Hepatitis B virus was still prevalent in the overall population in ENBP in 2018 despite existing control measures, which call for greater awareness on the part of public policy makers in the province, since it is possible that low levels of escape mutants will remain undetectable in blood donor blood and may pose a threat to the recipients as has been demonstrated in other studies [59,60]. Transmission of HBV in this study is likely to be perinatal or vertical, as demonstrated by annual high levels of HBsAg prevalence in young adults (15–29 years) from 2003–2018 and supported by the fluctuating hep B immunization coverage over the years [28]. Male donors are at a greater risk of being infected with HBV than females, which may be attributed to lifestyle. The Pomios people living in the Pomio district had a significantly lower prevalence of HBV than Kokopo, Rabaul and Gazelle districts or the Tolais, Taulils and Bainings people, which was attributed to their remoteness and isolation from other ethnic groups. Co-infections with HIV in females and syphilis in males is of concern and efforts to make donors aware of their infective state should be a priority at hospitals testing for these diseases.

These findings should be considered when planning public health campaigns and high-risk groups need to be targeted for intervention and existing control measure reviewed.

6. Limitations

Syphilis testing only started in 2007 and therefore an accurate conclusion on reactive syphilis cases could not be drawn from this study. Within the period that syphilis was being tested for, some analysis was not done periodically due to reasons such as a shortage of reagents or inconsistencies on the part of the laboratory personnel responsible for the analysis.

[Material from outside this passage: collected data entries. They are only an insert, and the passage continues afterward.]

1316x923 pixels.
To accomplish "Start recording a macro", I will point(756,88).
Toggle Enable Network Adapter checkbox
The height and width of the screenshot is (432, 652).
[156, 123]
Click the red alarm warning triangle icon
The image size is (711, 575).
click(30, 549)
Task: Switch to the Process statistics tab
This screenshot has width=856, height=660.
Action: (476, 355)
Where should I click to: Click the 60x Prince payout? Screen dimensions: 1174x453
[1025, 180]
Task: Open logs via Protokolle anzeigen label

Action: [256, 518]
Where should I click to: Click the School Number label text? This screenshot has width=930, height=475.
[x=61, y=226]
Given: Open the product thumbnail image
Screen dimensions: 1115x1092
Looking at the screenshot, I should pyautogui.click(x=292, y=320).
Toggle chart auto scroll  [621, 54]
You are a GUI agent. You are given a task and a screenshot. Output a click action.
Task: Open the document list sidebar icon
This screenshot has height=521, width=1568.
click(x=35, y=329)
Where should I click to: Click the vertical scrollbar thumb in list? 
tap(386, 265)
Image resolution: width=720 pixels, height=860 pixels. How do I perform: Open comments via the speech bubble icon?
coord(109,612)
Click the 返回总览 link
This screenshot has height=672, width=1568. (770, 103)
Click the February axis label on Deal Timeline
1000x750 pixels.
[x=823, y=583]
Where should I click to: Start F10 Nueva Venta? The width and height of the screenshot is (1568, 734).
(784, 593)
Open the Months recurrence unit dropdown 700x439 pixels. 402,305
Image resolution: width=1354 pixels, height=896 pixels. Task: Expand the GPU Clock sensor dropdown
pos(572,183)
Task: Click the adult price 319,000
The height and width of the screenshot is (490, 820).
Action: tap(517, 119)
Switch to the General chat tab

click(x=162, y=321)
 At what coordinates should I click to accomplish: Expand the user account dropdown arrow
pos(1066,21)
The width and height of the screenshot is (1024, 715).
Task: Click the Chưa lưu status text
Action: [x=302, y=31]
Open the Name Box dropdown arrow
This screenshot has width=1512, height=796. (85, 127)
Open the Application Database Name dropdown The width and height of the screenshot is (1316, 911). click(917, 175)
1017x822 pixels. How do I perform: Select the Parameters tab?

A total of 32 (0.35%) of the total population studied had an initial reactive test for HIV and had to undergo confirmatory testing but were never confirmed, and therefore the percentage of positive cases of HIV in blood donors in this study could have been higher. Risk factors for the possible ethnicity of blood donors were identified based on the location (villages) in the districts where their blood was drawn during blood collection and therefore, the likelihood of misidentifying someone as belonging to that ethnic group is possible but would constitute a small portion of the sample due to clustering of people along tribal lines in PNG. Another limitation of this study is the inability to trace repeat donors, and therefore it may have been possible that some donors had donated more than once but were treated as new donors. Additionally, seroconversions were not identified and therefore the same people may have been counted more than once.

Although the specificity and sensitivity of assay kits employed were indicated to be at WHO-approved levels, limits of detection were not indicated, and therefore this could have impacted on the results obtained over the years. Consistency in the use of a single assay needs to be improved, and existing criteria for follow-up of donors positive for HBsAg need to be reviewed.